Any experience that helps to create contacts in the industry, for example attending workshops and talks by people in the industry, will be useful. Make sure you also practise recording and editing sound at every opportunity.
Find out more about the different kinds of work experience and internships that are available.
Sound technicians are employed in many industries including broadcasting (radio or television), live performance (theatre, music and dance), advertising, music production and film.
The range of potential employers is huge and includes:
- public service broadcasters - BBC, ITV, Channel 4, STV, S4C and Channel 5
- streaming services that produce their own content, such as Netflix, Amazon and Disney+
- media and entertainment companies such as Sky
- major film studios such as The Walt Disney Studios, Universal Pictures, Paramount Pictures and Sony Pictures Entertainment
- commercial and corporate film and TV production companies
- specialist programme makers
- music industry producers and studios
- facilities houses - businesses that offer the broadcasting and entertainment industries facilities such as post-production services and audio correction
- independent radio.
Look for job vacancies at:
Many sound technicians are freelancers, working across different sectors of the sound industry. To be successful, you'll need to build a professional reputation and make your own contacts through networking and speculative applications.
Attending media events and conventions can help you network with people in the industry and develop useful contacts.
You can also use specialist directories that provide useful contacts for making speculative applications for freelance work.
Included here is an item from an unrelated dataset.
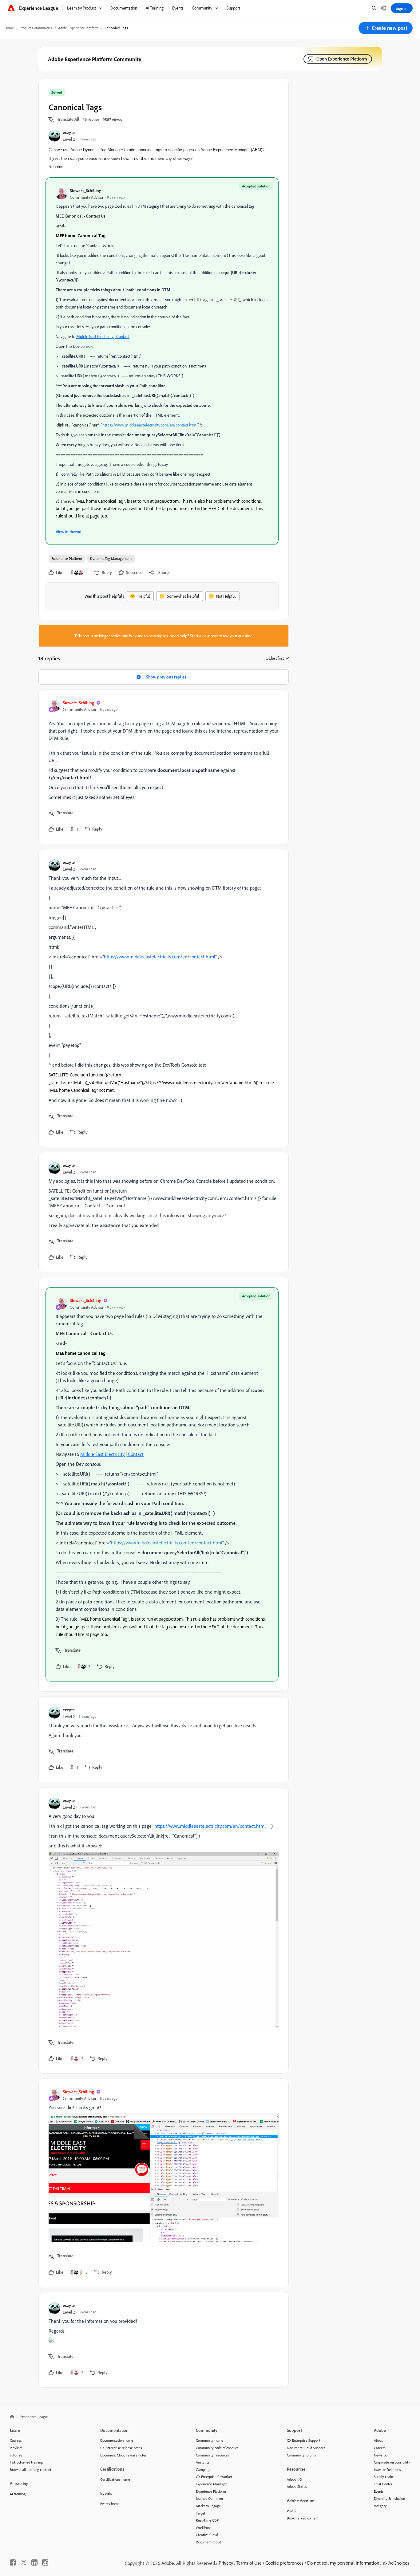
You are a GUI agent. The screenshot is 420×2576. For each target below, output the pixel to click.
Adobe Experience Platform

They include:
If you're interested in freelancing, find out more about self-employment.
You'll learn practical sound technician skills on the job by working in sound teams or alongside more experienced technicians.
However, many sound technicians work on a freelance basis and you'll need to take responsibility for your own training and professional development throughout your career. This includes keeping up to date with new and developing sound technologies.
You can develop your skills and widen your areas of expertise by taking short professional or technical training courses. For a list of industry-relevant courses, search ScreenSkills - Training and opportunities. They also have resources to help develop your career.
Professional associations, guilds and organisations are also useful sources for training courses, events, seminars and networking opportunities. Relevant associations include:
- Broadcasting Entertainment Cinematograph and Theatre Union (BECTU)
- Institute of Professional Sound (IPS)
- Institute of Sound, Communications and Visual Engineers (ISCVE)
- Professional Lighting and Sound Association (PLASA)
You're most likely to start off as a trainee, sound assistant, runner or administrator, and progress to more specialist or senior positions. You can expect to spend two years in a trainee/assistant role, developing your specialist knowledge and technical skills, before you progress.
There are many roles within both production and post-production, including:
- production - sound assistant, sound technician, sound recordist, boom operator, supervisor and sound mixer
- post-production - sound editor, dialogue editor, music editor, re-recording mixer/dubbing mixer, Foley artist (sound effects) and Foley editor (post-synchronised sound effects).
Some large employers have developed structured career paths for their sound technicians and may grade them as junior, middle and senior.
Promotion beyond the senior grade involves moving into management or moving from small or regional companies to large, national or international ones. There may be support for this in the form of training schemes, in-house development schemes and various other career development opportunities.
Many sound technicians work on a freelance basis. To further your career, you'll need to develop a reputation for excellent work, as well as a range of industry contacts. Strong networking skills are important, as is the ability to promote yourself and your work.